** Provided records **
——————

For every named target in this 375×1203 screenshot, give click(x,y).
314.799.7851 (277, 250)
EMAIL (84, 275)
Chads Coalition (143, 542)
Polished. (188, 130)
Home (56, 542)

——————

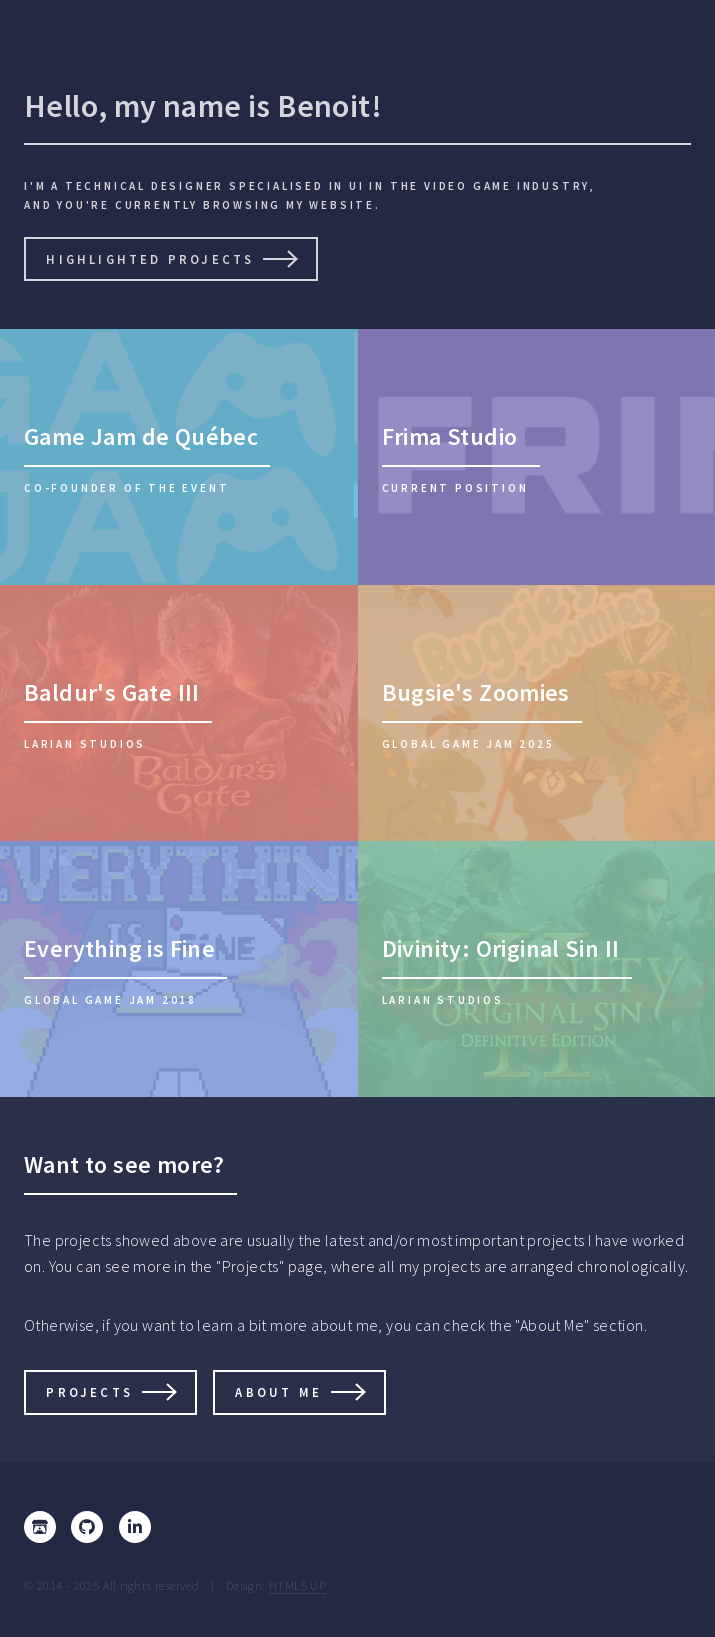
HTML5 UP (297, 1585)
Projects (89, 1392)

——————

Reproduce only the items from the line containing "For every named" through the line containing "Polished. (188, 130)", substituting "Alliance" for "Coalition" and leaving everything else as it is.

** Problem solution **
For every named target in this 375×1203 screenshot, give click(x,y).
314.799.7851 (277, 250)
EMAIL (84, 275)
Chads Alliance (143, 542)
Polished. (188, 130)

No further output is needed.